T 1520/06 () of 27.6.2007

European Case Law Identifier: ECLI:EP:BA:2007:T152006.20070627
Date of decision: 27 June 2007
Case number: T 1520/06
Application number: 01930377.5
IPC class: G01J 5/10
Language of proceedings: EN
Distribution: D
Download and more information:
Decision text in EN (PDF, 35 KB)
Documentation of the appeal procedure can be found in the Register
Bibliographic information is available in: EN
Versions: Unpublished
Title of application: Handheld infrared camera
Applicant name: Flir Systems AB
Opponent name: -
Board: 3.4.02
Headnote: -
Relevant legal provisions:
European Patent Convention 1973 Art 56
Keywords: Claim 1 - inventive step (no)


Cited decisions:
Citing decisions:

Summary of Facts and Submissions

I. In a first appeal numbered T 0310/05, the applicant appealed against the decision of the examining division refusing European patent application number 01 930 377.5 (International Publication No, WO 02090911). In the decision, the subject of the first appeal, the reason given by the examining division for issuing a refusal pursuant to Article 97(1) EPC was that the subject matter of claim 1 before it was not novel with respect to the disclosure of International patent publication number WO - A - 0030526. In consideration of the claim presented on appeal, the board of appeal issued a decision setting aside the decision under appeal and remitting the case to the first instance for further prosecution.

II. In the present appeal, the second appeal, filed on 28 June 2006, the appeal fee being paid on the same date, the applicant has appealed against the second decision of the examining division dated 17 May 2006 refusing the European patent application. The patent application concerns a handheld infrared camera for thermographic inspections.

**Things to do**
#1 Which distinct calendar dates does the appeal decision page on the handheld infrared camera mention? List each one once.
#2 What comes after the final sentence of the appeal decision on the handheld infrared camera application? Write the continuation.

**Source material**
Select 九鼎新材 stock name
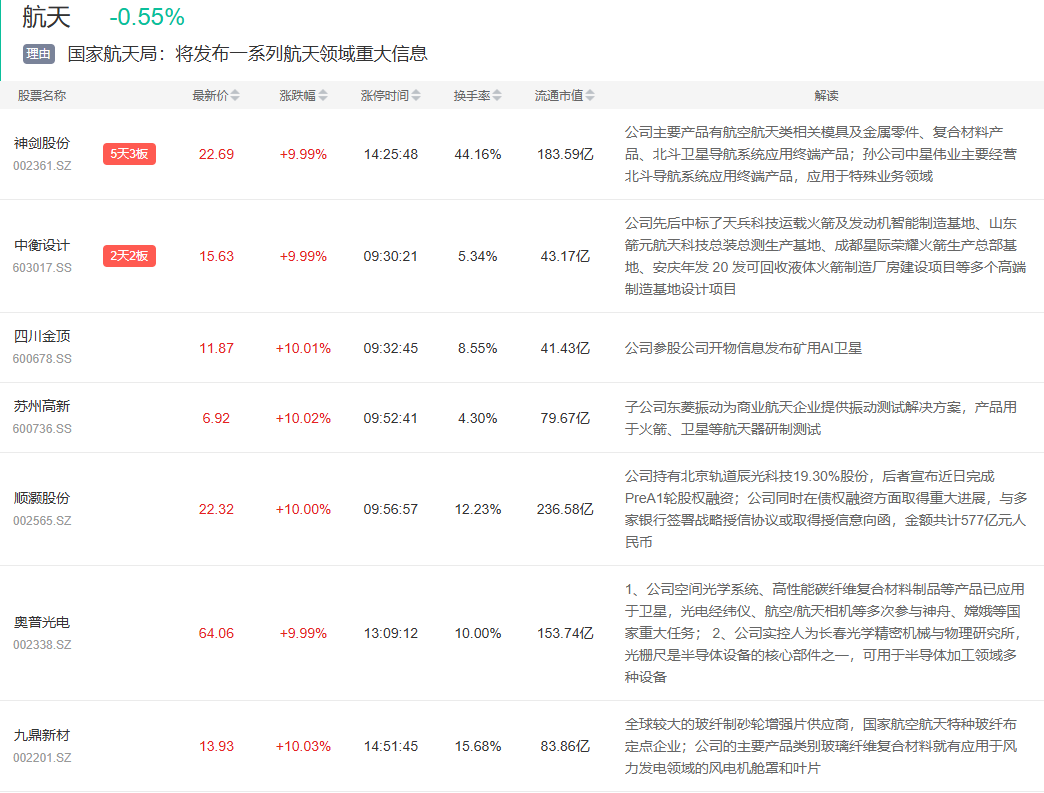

**Set of answers**
#1 27 June 2007, 28 June 2006, 17 May 2006

#2
III. In its notice of appeal, the appellant requested that the decision under appeal be set aside and the patent application reinstated. Oral proceedings were requested on an auxiliary basis. Independent claim 1, upon the basis of which grant of a patent is requested, has not changed from that the subject of the first decision of the board and also of the second decision of the examining division and is worded as follows:-

"1. A handheld infrared camera for thermographic inspections, comprising a lens assembly (2) supported by a housing (3), which is arranged to hold an electric energy source (5) and a handling means (6) for recording and handling information received via the lens assembly, said housing (3) being provided with user control means for visual and manual control of the apparatus, characterized in that the housing (3) is essentially elongate, having the lens assembly (2) mounted at one end portion and having the opposite end portion formed as a user handle (4), there being provided on one side of the housing a set (8) of manual control means intended to be operated via the thumb of the user, and also a visual control means (7) located between said set (8) of manual control means and the lens assembly (2) and being adapted to be viewed when holding the camera away from the eye and the body of a user, and that the camera is intended for single hand operation"

IV. In its second decision, the examining division made reference to the following documents:

D3 US-A-4 634 294

D4 Guide d'achat, Mesures physiques, Mesures 706, June 1998, Pages 88-94.

D5 US-A-5 675 149 (referred to as document D3 in the first decision of the board of appeal)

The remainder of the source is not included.